Records supplied:
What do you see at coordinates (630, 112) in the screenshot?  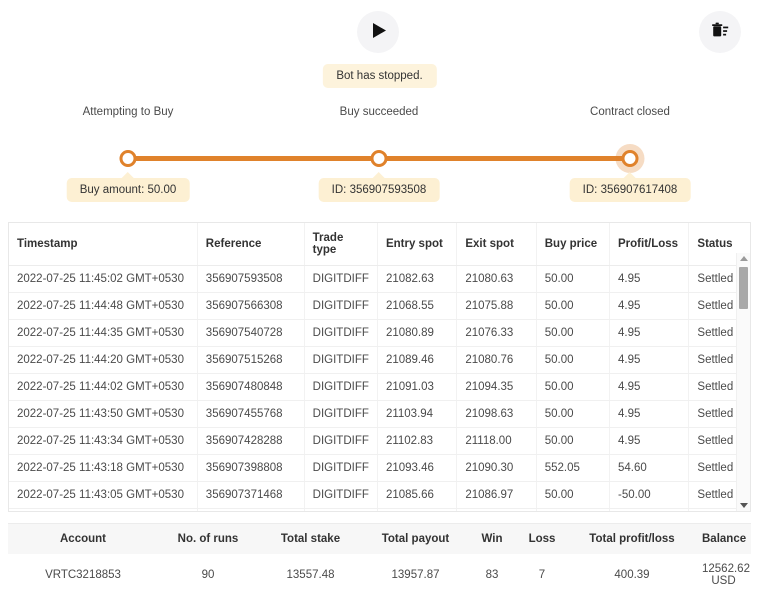 I see `timeline-label-3: Contract closed` at bounding box center [630, 112].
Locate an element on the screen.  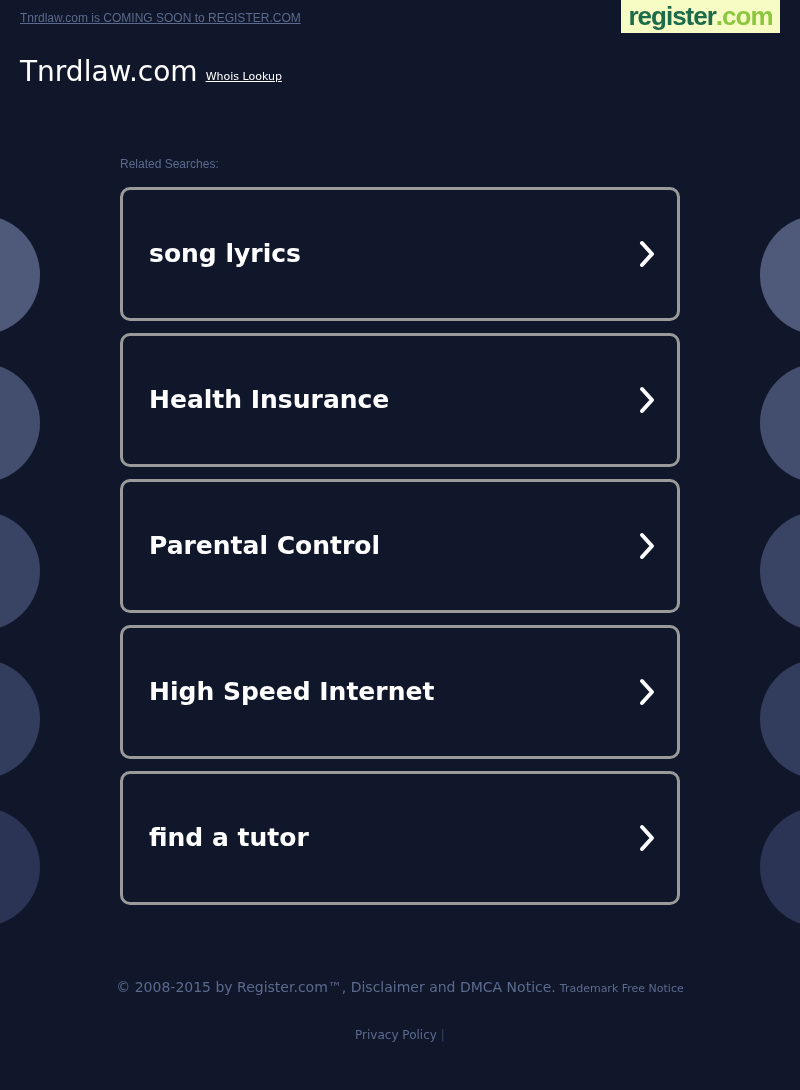
domain-title: Tnrdlaw.com is located at coordinates (109, 72).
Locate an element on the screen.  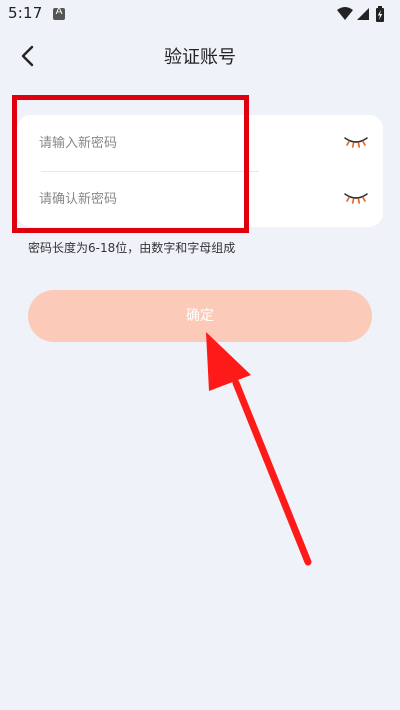
page-title: 验证账号 is located at coordinates (200, 58).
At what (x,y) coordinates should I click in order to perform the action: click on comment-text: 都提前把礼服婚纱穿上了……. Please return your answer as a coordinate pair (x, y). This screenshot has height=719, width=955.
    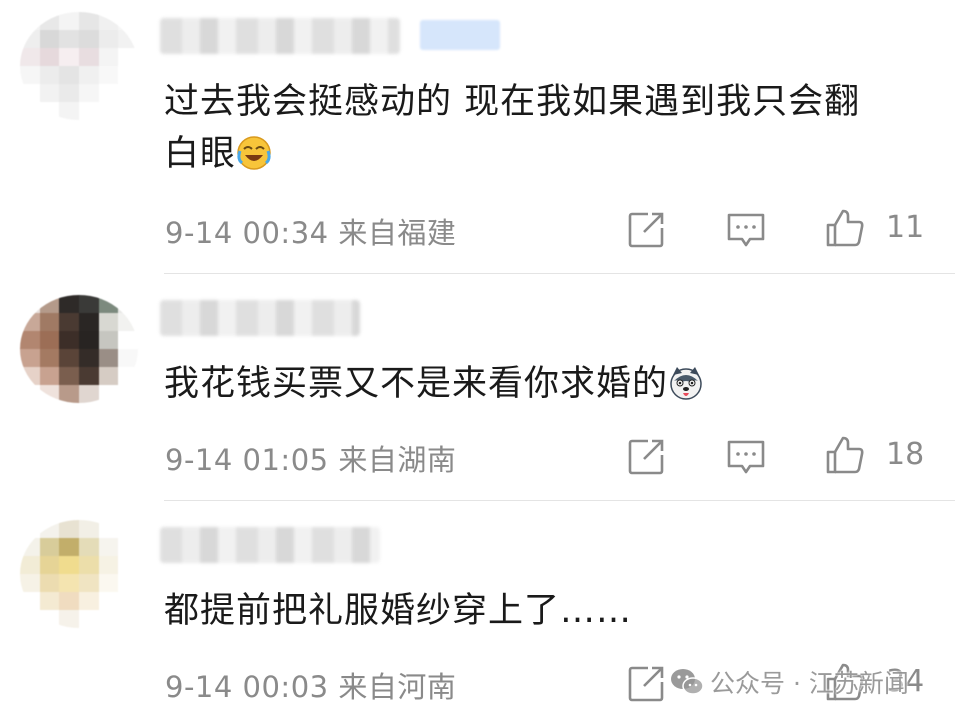
    Looking at the image, I should click on (398, 611).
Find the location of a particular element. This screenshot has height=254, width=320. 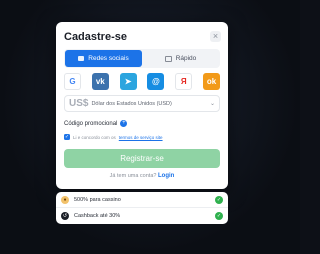

yandex-login-button: Я is located at coordinates (184, 82).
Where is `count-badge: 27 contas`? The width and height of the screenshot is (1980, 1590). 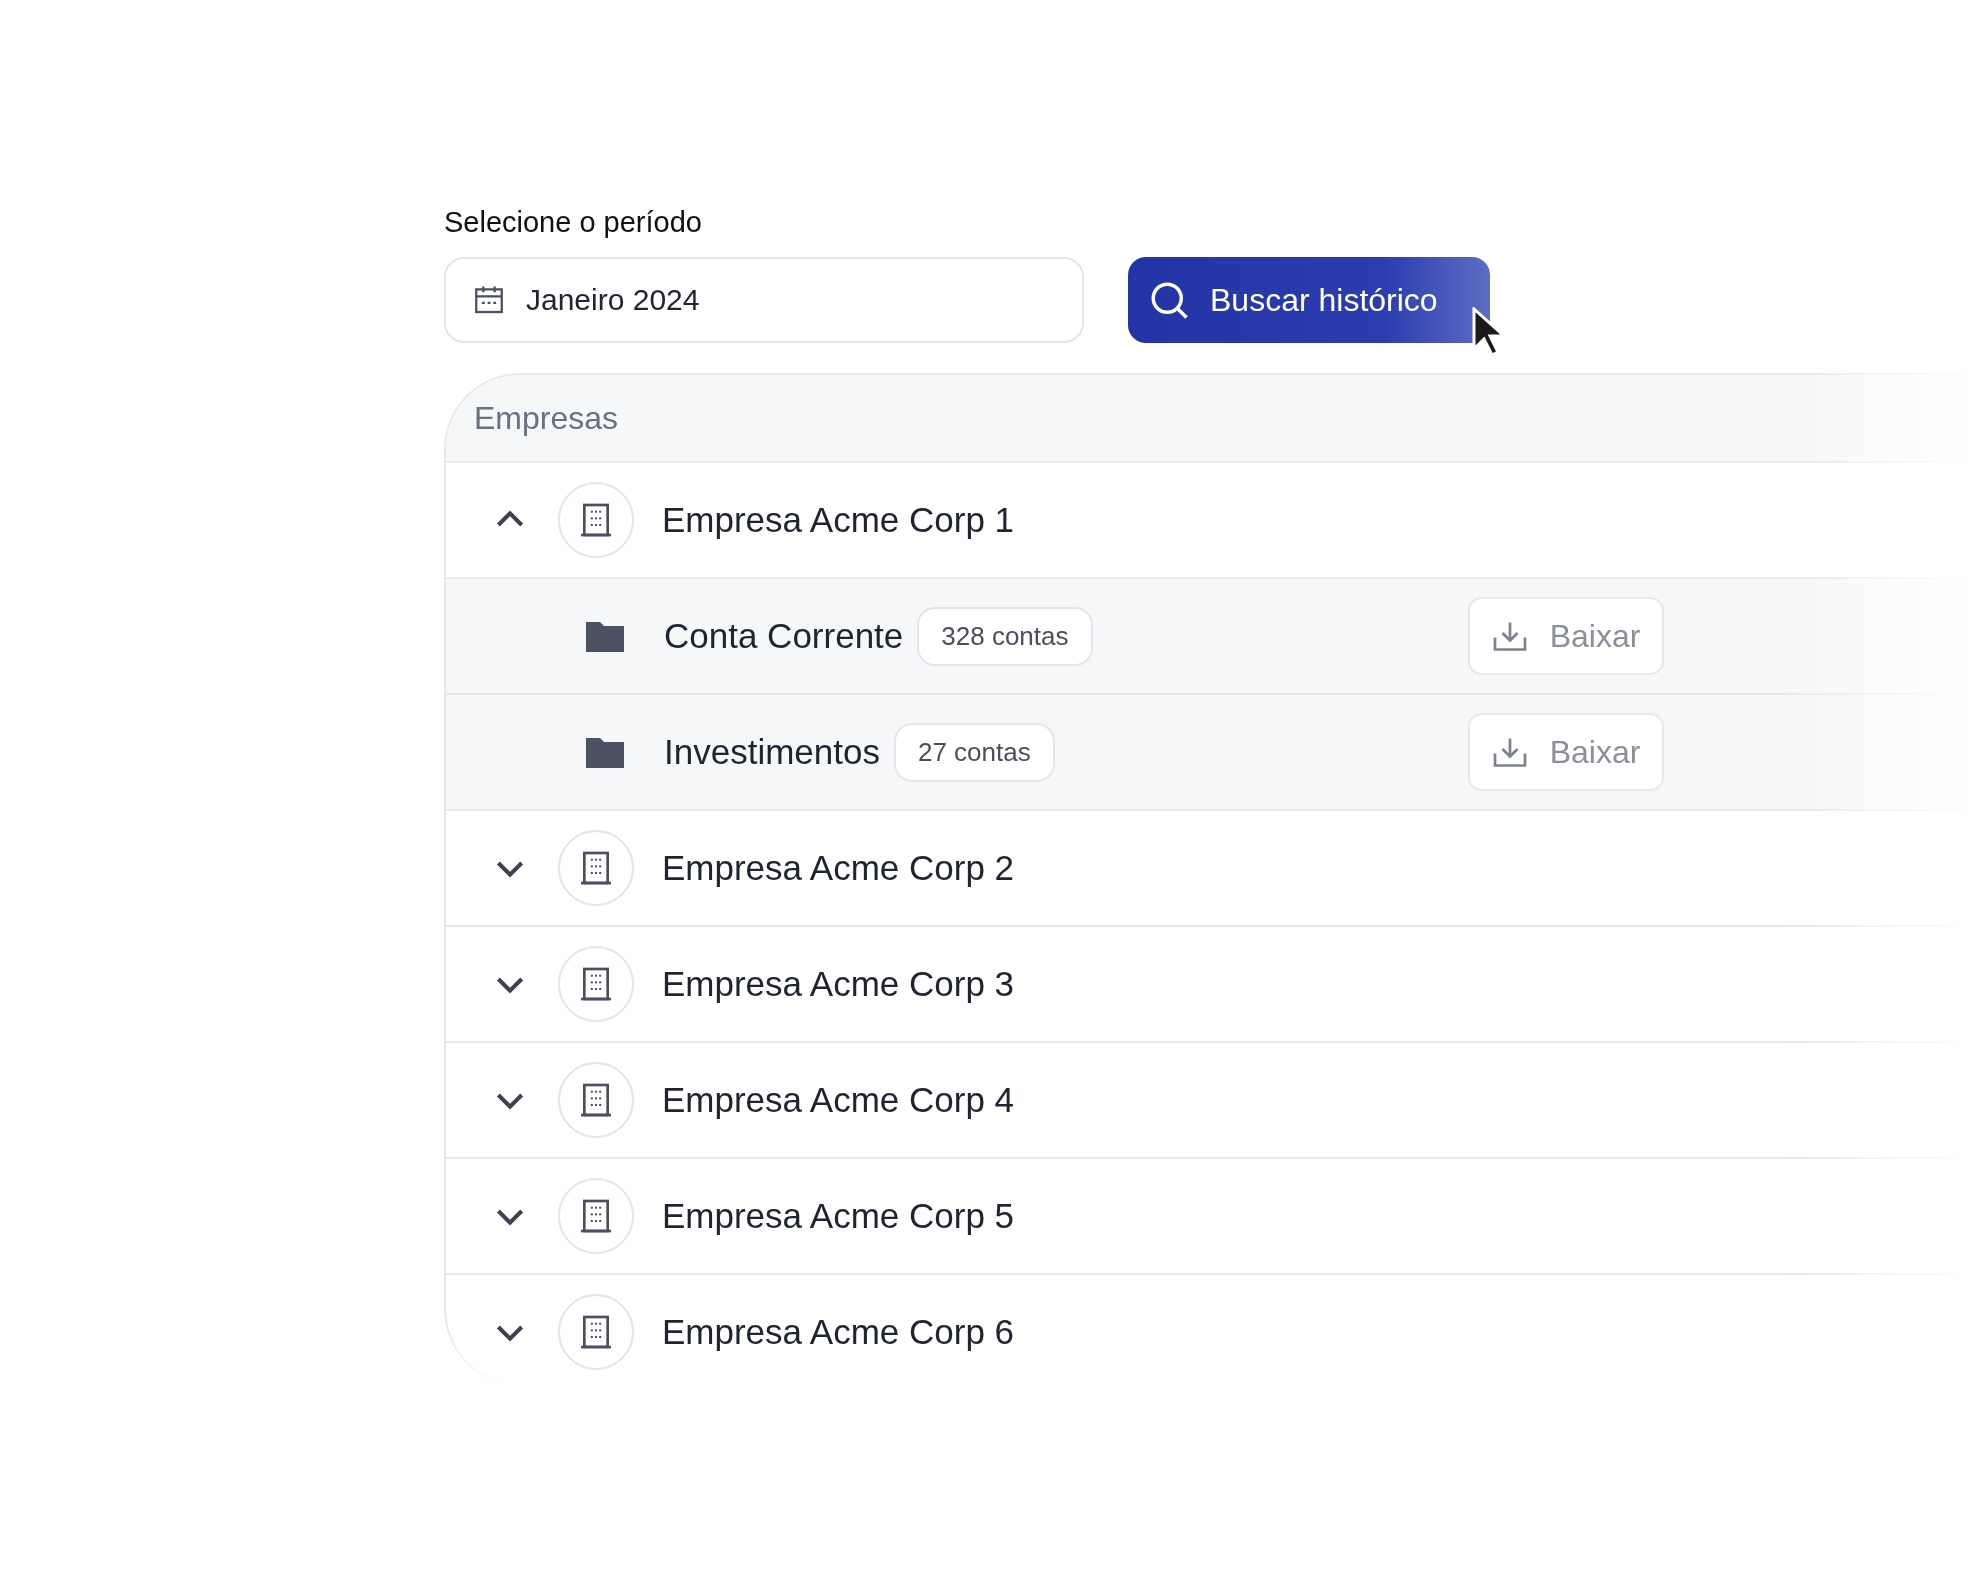
count-badge: 27 contas is located at coordinates (974, 752).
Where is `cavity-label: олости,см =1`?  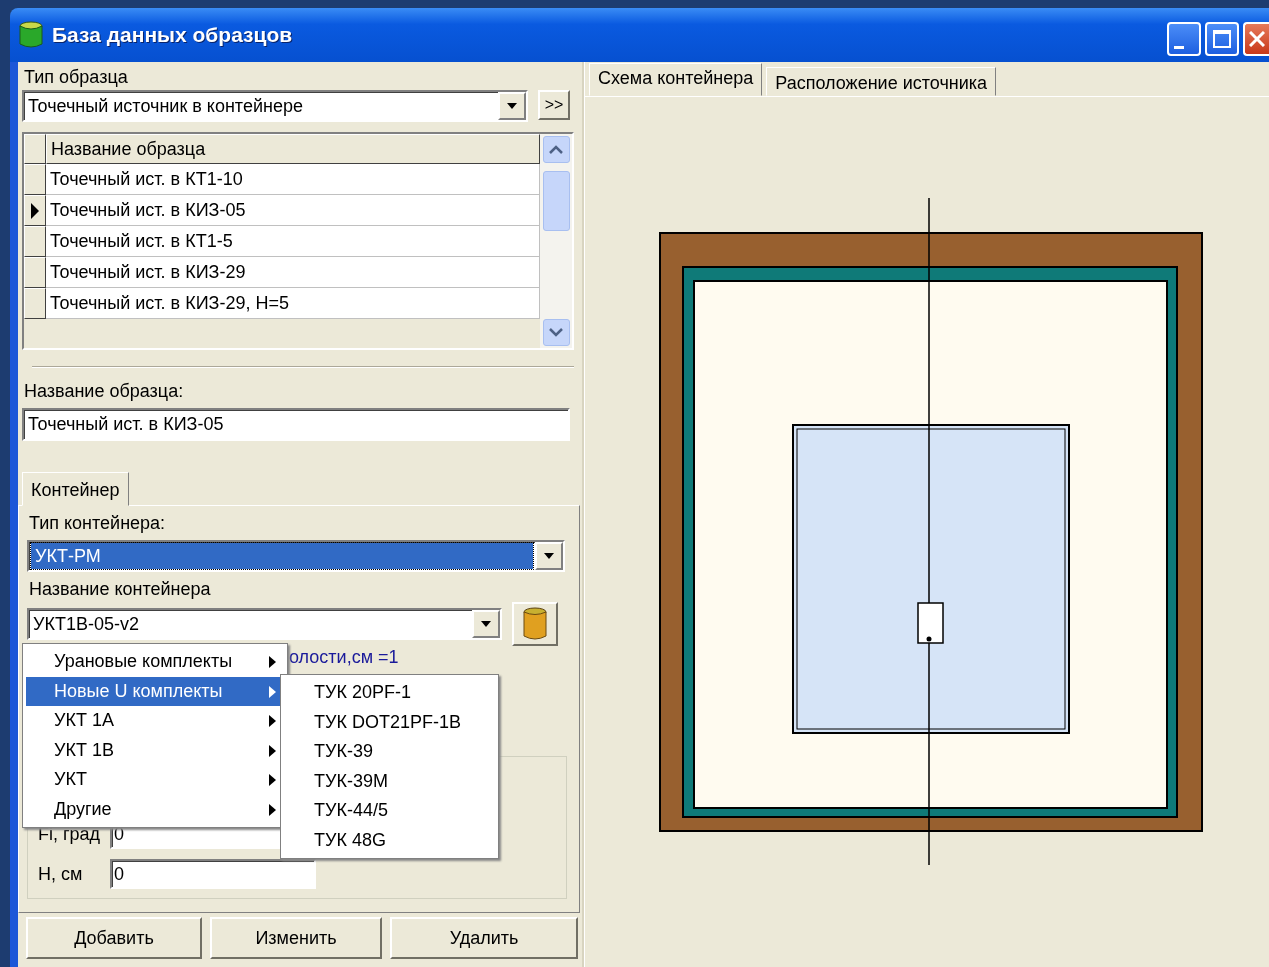 cavity-label: олости,см =1 is located at coordinates (344, 657).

Work request:
Give as a numbered list the lines from the line with "At what (x,y)" up to and including the line with "Looking at the", leaving out blank lines and pictures.

Output:
1. At what (x,y) coordinates should I click in order to perform the action: click on comment-text: 都提前把礼服婚纱穿上了……. Please return your answer as a coordinate pair (x, y). This screenshot has height=719, width=955.
2.     Looking at the image, I should click on (398, 611).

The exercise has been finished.